Menos mal que la recepción estaba en mi hotel, tuve que bajar los dos días a restablecer la tarjeta que abría la puerta porque los dos días dio error y en las dos ocasiones había otros alojados en la misma operación ¿casualidad? la recepcionista intentaba quitarse responsabilidad apelando a que la habríamos puesto junto al móvil. Doy fe de que no era mi caso y mal sistema es si es tan sensible a los móviles. Suena a excusa trasnochada, como casi todo el balneario.

Completa el cuadro un montón de gente, a cualquier hora, deambulando por el hotel y los jardines en albornoz. Sé que es inherente al cometido del establecimiento, pero no deja de ser pintoresco.
No quiero que parezca un volcado de quejas, salvo lo del desayuno, la cena y la escasa empatía de la camarera y la recepcionista, el lugar ofrece lo que se espera y el par de días metida en agua me han venido muy bien. Otros empleados han sido muy amables, como los que controlan la entrada al lago o la camarera de piso que el primer día me abrió la habitación para que dejara la maleta y pudiera bajar a recepción a activar la tarjeta sin equipaje.

Hay que pensar que el agua, origen de las instalaciones y de mi viaje, tiene mucho que ver con el deterioro y el olor a viejuno.

Aproveché para hacer algo de turismo por la cercana ruta del mudéjar… Preciosas torres y fachadas, dicen que en su interior algunas son magníficas. Pero el asunto de las iglesias cerradas o sólo abiertas en horas de culto en el que, evidentemente, no se pueden visitar, es un viejo tema en el que hoy no voy a entrar.

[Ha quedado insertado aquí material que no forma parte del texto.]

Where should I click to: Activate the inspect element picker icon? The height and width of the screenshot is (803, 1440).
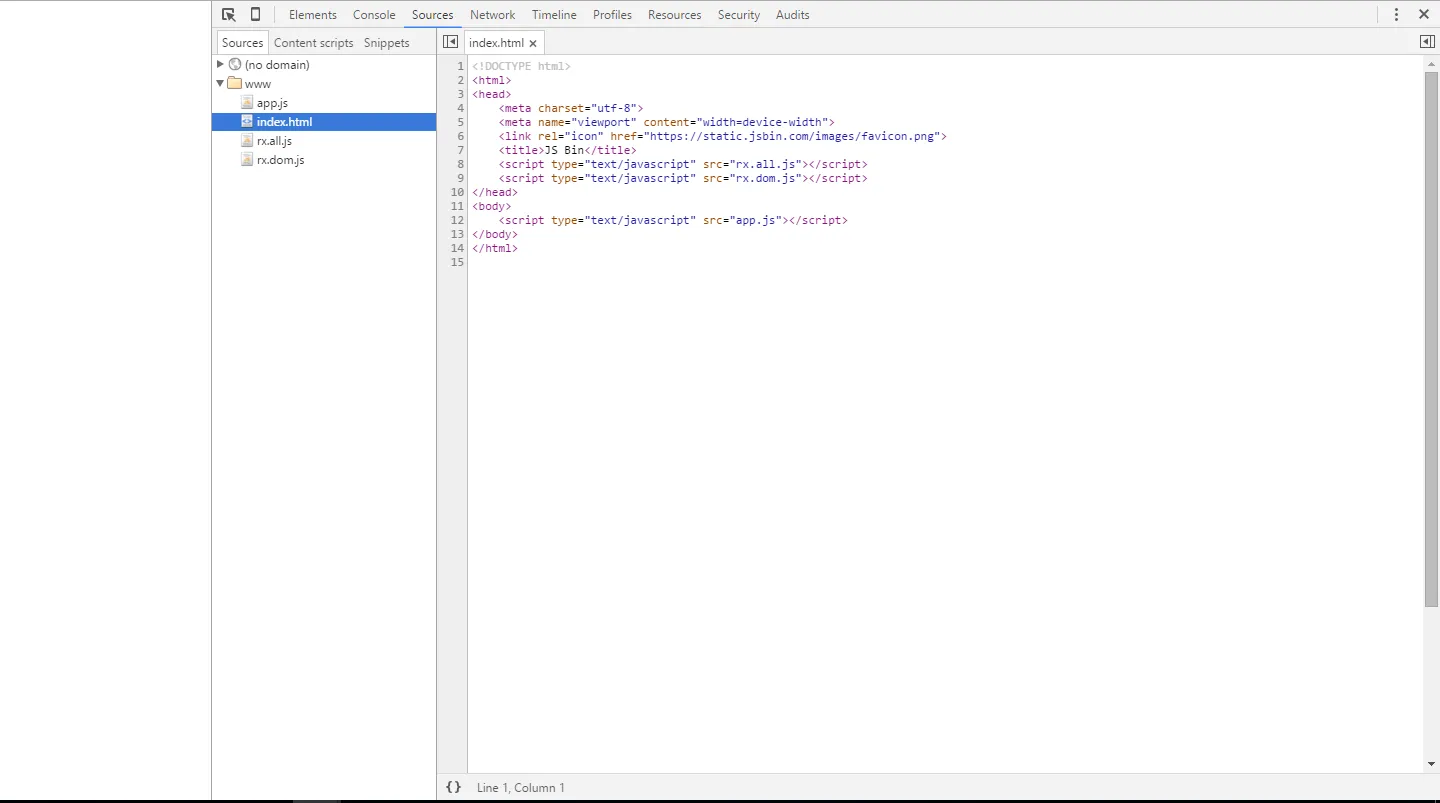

martes, 5 de septiembre de 2023

REGALAR

 


“Cultivo una rosa blanca 
en junio como en enero
para el amigo sincero 
que me da su mano franca.
Y para el cruel que me arranca 
el corazón con que vivo, 
cardo ni ortiga cultivo, 
cultivo una rosa blanca.”
José Martí


Escribí esta reflexión en un momento en que me apeteció hacer un regalo de esos porque sí, pero no me pareció con suficiente entidad como para publicarla. La dejé en mi archivo en modo borrador.

Una vez más, a cuenta de un comentario de Itzi, el texto cobró un nuevo significado, le añadí la foto y el poema y me pareció oportuno que lo leyera. A ella le gustó. Ya sé que no es objetiva, pero su criterio a mí me vale. Lo publiqué sin darle publicidad. A veces hago eso porque sé que nadie lo va a leer, lo dejo ahí y tras un tiempo lo releo, si me convence lo dejo y si no, lo borro o lo modifico.

Ayer tres amigas nos regalamos una tarde estupenda y ese es el motivo que me ha animado a compartirlo:

Regalos de cumpleaños, de aniversario, de reconocimiento, de despedida…

El regalo de compartir tiempo es el que más me gusta dar y recibir.

Me gustan los regalos porque sí, recibirlos y hacerlos, mucho más que los regalos en fechas señaladas, los que se hacen por costumbre y acaban siendo una obligación.

Me gusta cuando encuentro algo y pienso que le podría ir bien a alguien y expresar de ese modo que me he acordado de esa persona.

Y, luego, está lo que conlleva el regalo, no me gusta sentir que tengo que llevarlo puesto o usarlo para que lo vea quien me lo ha regalado.

Cuando regalo algo me gusta ver la primera reacción de quien lo recibe, pero después pasa a ser suyo y deja de ser de mi incumbencia si lo usa, lo guarda, lo tira o lo vuelve a regalar.

Aunque mentiría si no digo que me alegro al enterarme de que acerté cuando elegí.